• [Stated goal]
Output every line of the data below as a JSON list of strings, one string per line, omitting blank lines.

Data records
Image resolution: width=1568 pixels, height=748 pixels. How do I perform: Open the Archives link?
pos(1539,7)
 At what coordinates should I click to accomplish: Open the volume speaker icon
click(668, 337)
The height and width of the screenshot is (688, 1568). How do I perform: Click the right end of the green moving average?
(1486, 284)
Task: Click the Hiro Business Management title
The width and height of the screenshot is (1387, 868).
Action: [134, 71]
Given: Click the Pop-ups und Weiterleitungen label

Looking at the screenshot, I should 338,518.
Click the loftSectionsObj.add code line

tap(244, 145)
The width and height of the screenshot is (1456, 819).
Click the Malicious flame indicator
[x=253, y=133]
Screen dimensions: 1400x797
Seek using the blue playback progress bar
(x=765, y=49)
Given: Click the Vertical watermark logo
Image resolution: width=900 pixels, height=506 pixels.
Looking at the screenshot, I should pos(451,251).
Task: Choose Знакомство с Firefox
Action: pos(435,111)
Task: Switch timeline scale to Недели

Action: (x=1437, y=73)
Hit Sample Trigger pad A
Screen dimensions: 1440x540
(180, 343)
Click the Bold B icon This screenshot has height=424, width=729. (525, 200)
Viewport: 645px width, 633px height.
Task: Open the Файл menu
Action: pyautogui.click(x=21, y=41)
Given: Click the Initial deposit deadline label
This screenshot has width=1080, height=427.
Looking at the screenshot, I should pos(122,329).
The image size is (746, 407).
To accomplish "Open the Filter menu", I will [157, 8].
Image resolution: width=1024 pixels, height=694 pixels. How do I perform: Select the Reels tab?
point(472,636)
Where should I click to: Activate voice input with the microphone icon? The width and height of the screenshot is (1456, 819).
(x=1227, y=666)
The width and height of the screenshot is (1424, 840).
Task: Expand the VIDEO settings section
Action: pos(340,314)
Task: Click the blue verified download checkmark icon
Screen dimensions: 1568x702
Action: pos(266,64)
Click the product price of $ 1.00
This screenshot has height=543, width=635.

• [The response]
[
  "Image resolution: width=1568 pixels, height=748 pixels. How do I perform: Open the Archives link?",
  "pos(1539,7)",
  " At what coordinates should I click to accomplish: Open the volume speaker icon",
  "click(668, 337)",
  "The height and width of the screenshot is (688, 1568). How do I perform: Click the right end of the green moving average?",
  "(1486, 284)",
  "Task: Click the Hiro Business Management title",
  "The width and height of the screenshot is (1387, 868).",
  "Action: [134, 71]",
  "Given: Click the Pop-ups und Weiterleitungen label",
  "Looking at the screenshot, I should 338,518.",
  "Click the loftSectionsObj.add code line",
  "tap(244, 145)",
  "The width and height of the screenshot is (1456, 819).",
  "Click the Malicious flame indicator",
  "[x=253, y=133]",
  "Screen dimensions: 1400x797",
  "Seek using the blue playback progress bar",
  "(x=765, y=49)",
  "Given: Click the Vertical watermark logo",
  "Image resolution: width=900 pixels, height=506 pixels.",
  "Looking at the screenshot, I should pos(451,251).",
  "Task: Choose Знакомство с Firefox",
  "Action: pos(435,111)",
  "Task: Switch timeline scale to Недели",
  "Action: (x=1437, y=73)",
  "Hit Sample Trigger pad A",
  "Screen dimensions: 1440x540",
  "(180, 343)",
  "Click the Bold B icon This screenshot has height=424, width=729. (525, 200)",
  "Viewport: 645px width, 633px height.",
  "Task: Open the Файл menu",
  "Action: pyautogui.click(x=21, y=41)",
  "Given: Click the Initial deposit deadline label",
  "This screenshot has width=1080, height=427.",
  "Looking at the screenshot, I should pos(122,329).",
  "The image size is (746, 407).",
  "To accomplish \"Open the Filter menu\", I will [157, 8].",
  "Image resolution: width=1024 pixels, height=694 pixels. How do I perform: Select the Reels tab?",
  "point(472,636)",
  "Where should I click to: Activate voice input with the microphone icon? The width and height of the screenshot is (1456, 819).",
  "(x=1227, y=666)",
  "The width and height of the screenshot is (1424, 840).",
  "Task: Expand the VIDEO settings section",
  "Action: pos(340,314)",
  "Task: Click the blue verified download checkmark icon",
  "Screen dimensions: 1568x702",
  "Action: pos(266,64)",
  "Click the product price of $ 1.00",
  "This screenshot has height=543, width=635."
]